[[ Information, beginning ]]

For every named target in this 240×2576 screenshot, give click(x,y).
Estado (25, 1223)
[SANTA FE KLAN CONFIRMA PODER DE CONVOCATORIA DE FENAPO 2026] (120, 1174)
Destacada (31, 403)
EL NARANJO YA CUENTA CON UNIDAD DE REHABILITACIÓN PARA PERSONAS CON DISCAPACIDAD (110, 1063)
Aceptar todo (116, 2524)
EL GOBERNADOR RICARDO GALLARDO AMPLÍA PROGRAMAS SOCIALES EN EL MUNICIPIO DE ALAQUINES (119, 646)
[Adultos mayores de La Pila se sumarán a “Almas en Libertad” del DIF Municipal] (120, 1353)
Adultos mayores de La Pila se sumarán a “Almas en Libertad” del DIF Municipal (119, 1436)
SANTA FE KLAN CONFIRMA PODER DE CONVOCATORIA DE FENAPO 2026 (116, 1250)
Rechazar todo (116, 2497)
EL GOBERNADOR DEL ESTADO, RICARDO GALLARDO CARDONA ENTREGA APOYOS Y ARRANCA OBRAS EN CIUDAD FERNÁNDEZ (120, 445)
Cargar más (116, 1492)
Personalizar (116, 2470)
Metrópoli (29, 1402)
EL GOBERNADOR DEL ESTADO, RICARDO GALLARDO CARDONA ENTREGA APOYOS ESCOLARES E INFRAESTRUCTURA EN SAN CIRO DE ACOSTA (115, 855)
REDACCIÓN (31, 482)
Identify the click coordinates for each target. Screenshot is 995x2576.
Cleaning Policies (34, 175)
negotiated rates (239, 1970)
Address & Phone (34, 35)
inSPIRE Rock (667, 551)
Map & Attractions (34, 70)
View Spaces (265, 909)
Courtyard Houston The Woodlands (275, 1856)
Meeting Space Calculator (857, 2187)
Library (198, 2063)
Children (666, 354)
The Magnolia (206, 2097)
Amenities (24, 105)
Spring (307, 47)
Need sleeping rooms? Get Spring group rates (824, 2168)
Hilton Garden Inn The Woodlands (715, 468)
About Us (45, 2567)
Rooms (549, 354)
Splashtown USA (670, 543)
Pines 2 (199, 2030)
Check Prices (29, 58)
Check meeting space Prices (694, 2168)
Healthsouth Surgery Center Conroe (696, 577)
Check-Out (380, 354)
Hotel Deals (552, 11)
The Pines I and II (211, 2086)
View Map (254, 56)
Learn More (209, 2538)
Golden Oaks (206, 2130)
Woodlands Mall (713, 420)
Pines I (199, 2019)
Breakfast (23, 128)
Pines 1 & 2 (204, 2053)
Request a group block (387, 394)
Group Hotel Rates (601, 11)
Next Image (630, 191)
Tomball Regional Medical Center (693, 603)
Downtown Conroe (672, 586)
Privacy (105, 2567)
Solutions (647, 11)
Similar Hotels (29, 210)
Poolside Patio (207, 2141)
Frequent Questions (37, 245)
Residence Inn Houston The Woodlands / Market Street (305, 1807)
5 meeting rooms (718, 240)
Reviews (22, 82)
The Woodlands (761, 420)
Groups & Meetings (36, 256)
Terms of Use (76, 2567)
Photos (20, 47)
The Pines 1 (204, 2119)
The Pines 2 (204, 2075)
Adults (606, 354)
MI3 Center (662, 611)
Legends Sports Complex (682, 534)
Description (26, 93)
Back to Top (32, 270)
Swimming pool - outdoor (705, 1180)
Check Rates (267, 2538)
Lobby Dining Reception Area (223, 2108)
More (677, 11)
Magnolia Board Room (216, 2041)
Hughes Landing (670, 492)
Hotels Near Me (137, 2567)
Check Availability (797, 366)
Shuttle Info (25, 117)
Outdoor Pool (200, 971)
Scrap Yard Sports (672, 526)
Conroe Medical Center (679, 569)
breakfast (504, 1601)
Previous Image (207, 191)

[[ Information, end ]]

> [Assigned task] Copy out every line in the listing where the word "Municipal" appears.

> [Output below]
[Adultos mayores de La Pila se sumarán a “Almas en Libertad” del DIF Municipal] (120, 1353)
Adultos mayores de La Pila se sumarán a “Almas en Libertad” del DIF Municipal (119, 1436)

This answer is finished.